VORLIEGENDER TEXT:
◇ ◇ ◇ ◇ ◇

Korrekte Aussprache sei nicht seine Stärke, sagt der Autor, für den Rest des Abends werden Orhan Pamuks Worte auf der Bühne aus dem Türkischen übersetzt. Pamuk hat hier eine treue Lesergemeinde, und dazu hätte es nicht erst des Nobelpreises bedurft, der seinen Ruhm noch weitere Kreise ziehen ließ.
Romanerstling mit großem historischen Bogen
Orhan Pamuk präsentiert hier in Berlin die erstmals auf Deutsch erscheine Ausgabe seines Erstlingswerks, geschrieben im Jahr 1978. "Cevdet und seine Söhne" ist eine Familienchronik, erzählt vor dem Hintergrund dramatischer Umwälzungen während des 20. Jahrhundert, beginnend mit der Geschichte eines jungen Aufsteigers noch im osmanische Reich, dann weiter in die Zeit des Staatschefs Kemal Atatürk, in der den Türken die arabische Schrift, der gewohnte Kalender und sogar die traditionelle Kleidung im Zeichen druckvoller Europäisierung abgenommen wurde, bis hin zum Pendeln zwischen militärischer und ziviler Herrschaft in der Türkei in den späteren Jahren des letzten Jahrhunderts.

◇ ◇ ◇ ◇ ◇

ZU BEARBEITENDE AUFGABEN:
**1.** Welche Dinge wurden den Türken laut dem Text über Orhan Pamuks Berliner Lesung unter Kemal Atatürk im Zeichen der Europäisierung abgenommen? Nennen Sie alle.
**2.** Führen Sie den Text über Orhan Pamuks Berliner Lesung im Anschluss an seinen letzten Satz weiter.

EXTRAHIERTE DATEN:
◇ ◇ ◇ ◇ ◇

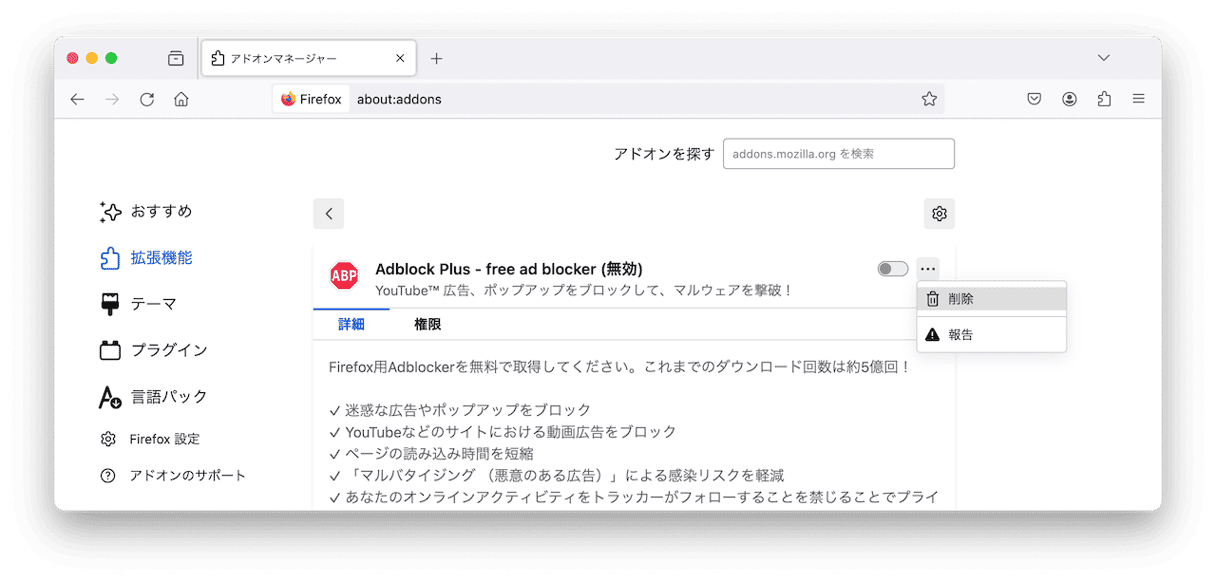Expand the list all tabs chevron
This screenshot has height=582, width=1216.
1104,58
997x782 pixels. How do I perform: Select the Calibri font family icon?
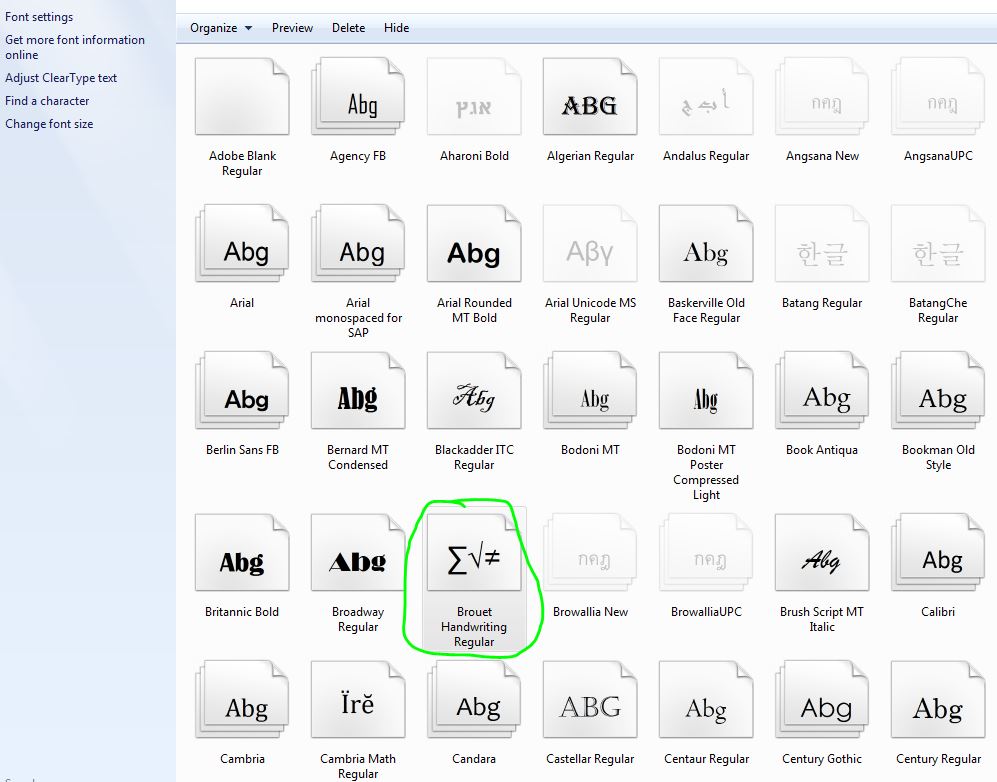(938, 561)
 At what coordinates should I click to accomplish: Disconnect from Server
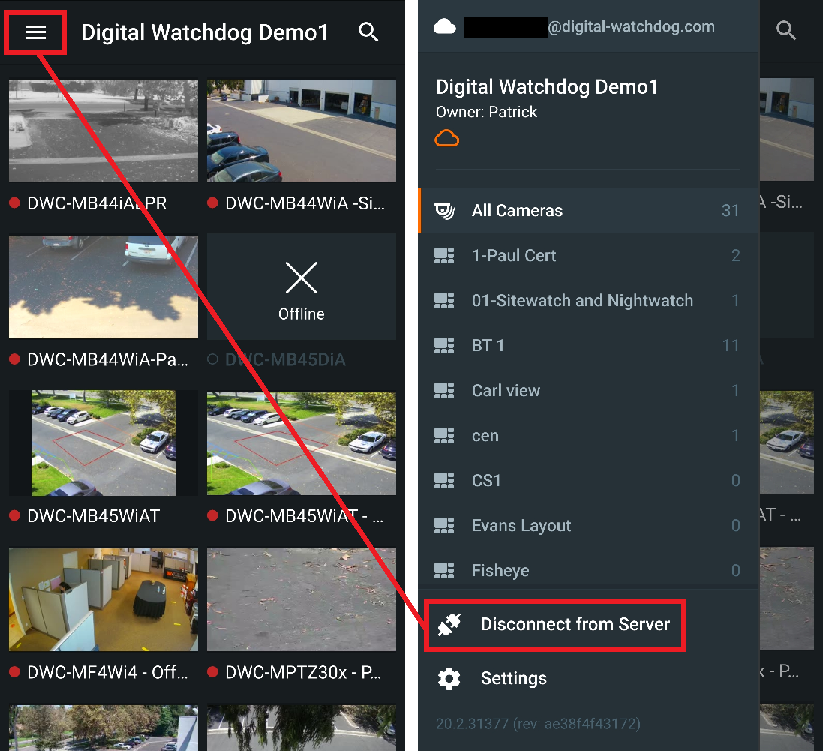click(575, 625)

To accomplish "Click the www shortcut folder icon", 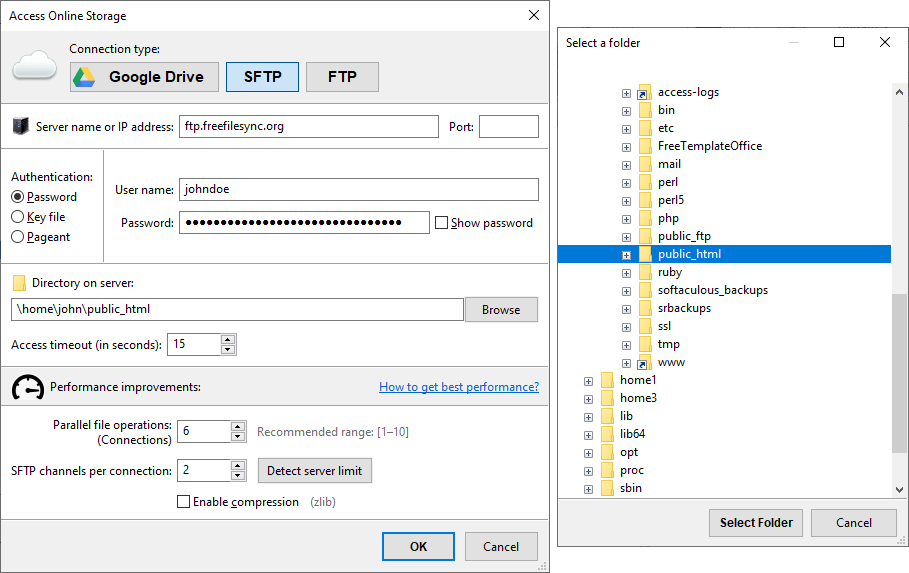I will (x=644, y=362).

◇ ◇ ◇ ◇ ◇

LÖSUNGEN JE AUFGABE:
**1.** die arabische Schrift, der gewohnte Kalender, die traditionelle Kleidung

**2.**
Immer wieder ist das Verhältnis der Türkei und der Türken zum westlichen Europa und die Einstellung der Schichten, die von Atatürks Westorientierung profitierten ein wichtiges Thema.
Mit freimütig vorgetragenen poltischen Ansichten hat sich Orhan Pamuk auch Feinde gemacht. Bis heute läuft eine Auseinandersetzung um Äußerungen zur Verfolgung der Armenier im letzten Jahrhundert unter türkischer Herrschaft, die ihn wegen angeblicher Herabwürdigung des Türkentums vor Gericht brachte. Aber in einem Punkt weiß sich Pamuk mit den türkischen Eliten eins. Er unterstützt einen Beitritt der Türkei zur EU.